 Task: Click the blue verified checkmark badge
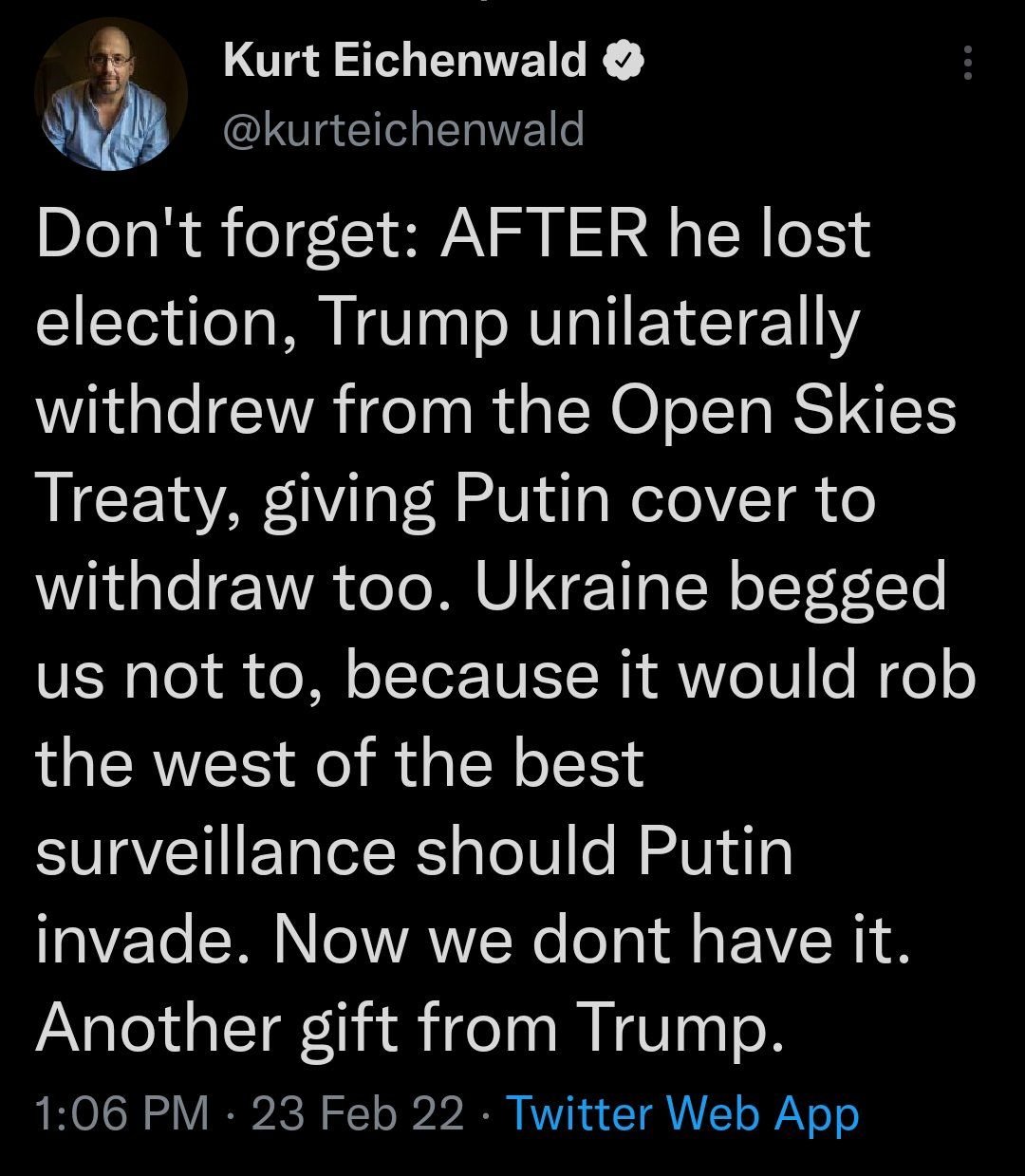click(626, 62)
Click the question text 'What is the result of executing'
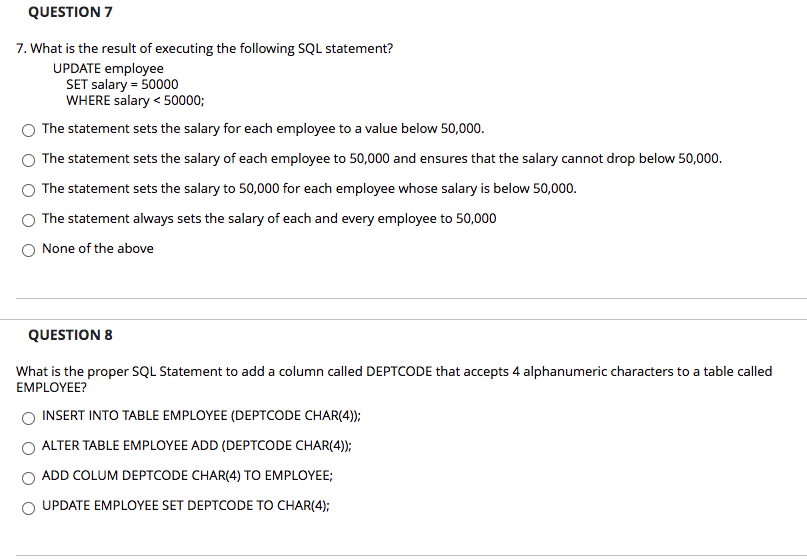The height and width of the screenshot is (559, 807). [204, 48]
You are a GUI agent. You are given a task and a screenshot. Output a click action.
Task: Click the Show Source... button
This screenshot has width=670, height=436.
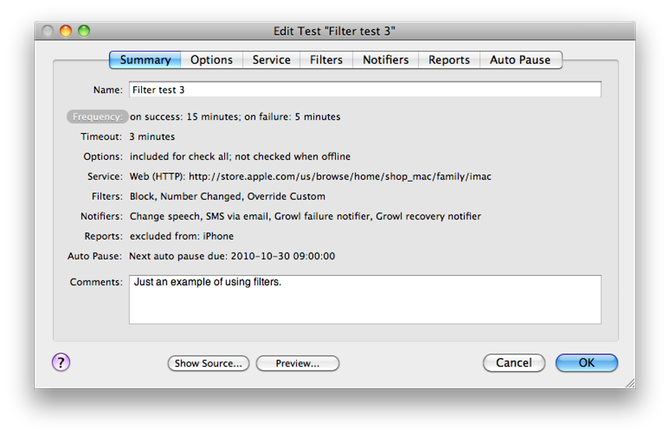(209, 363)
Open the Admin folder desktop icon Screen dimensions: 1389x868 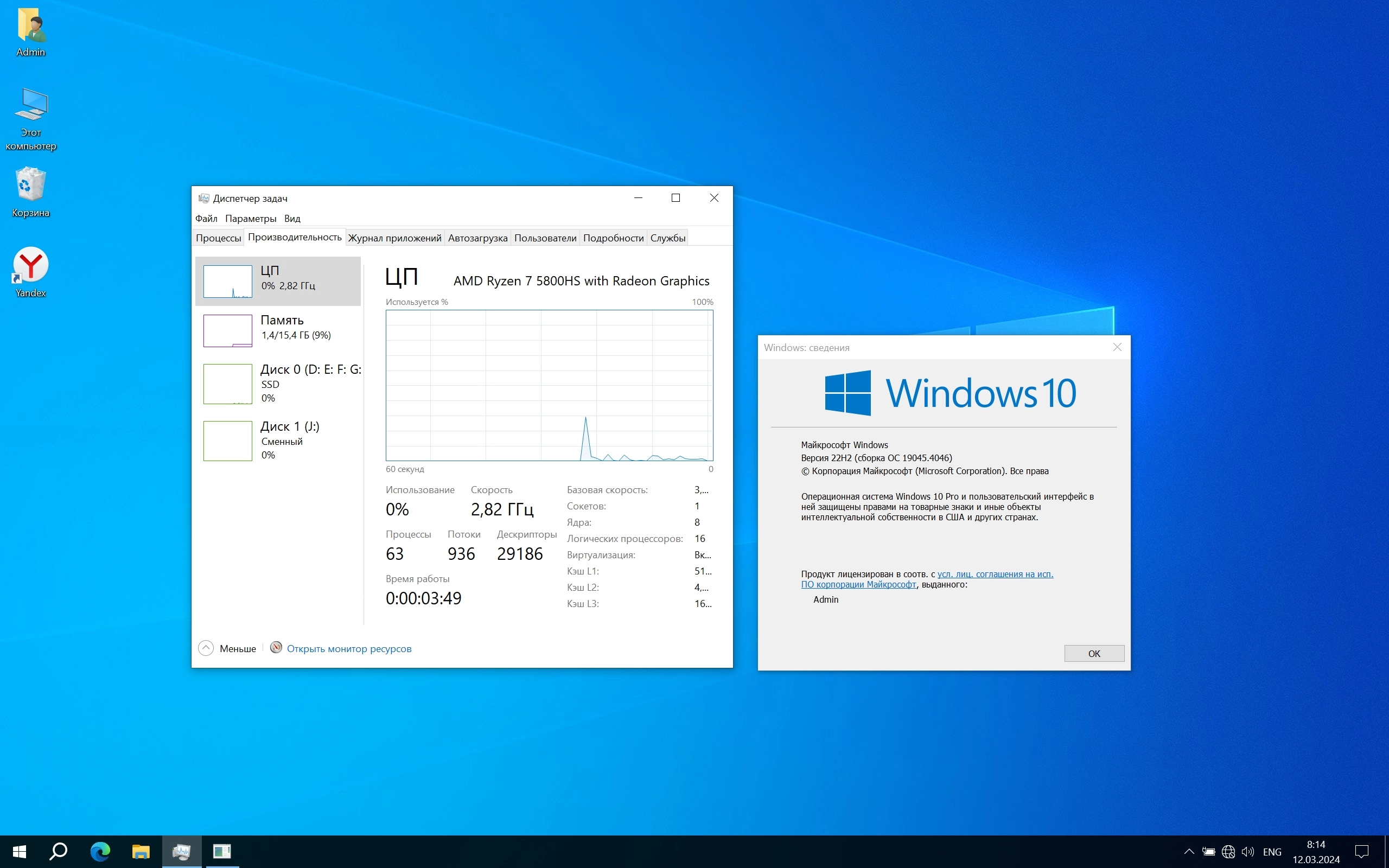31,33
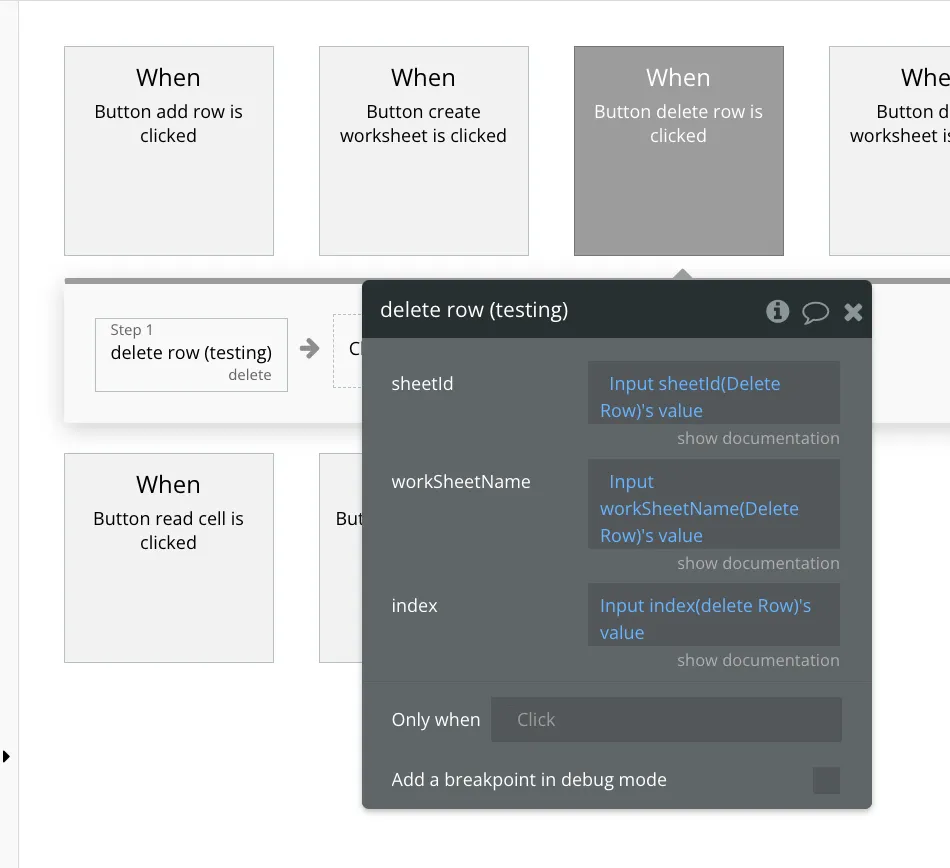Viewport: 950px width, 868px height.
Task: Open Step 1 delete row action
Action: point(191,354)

============

Exercise aim:
Turn the material from its start up to and including the line with "The height and" into a numbered list. Skip blank lines and leave out the pictures.

Problem solution:
1.  Task: Click the blue verified checkmark badge
2. click(626, 62)
3. Click the question text 'What is the result of executing'
4. The height and width of the screenshot is (559, 807). [204, 48]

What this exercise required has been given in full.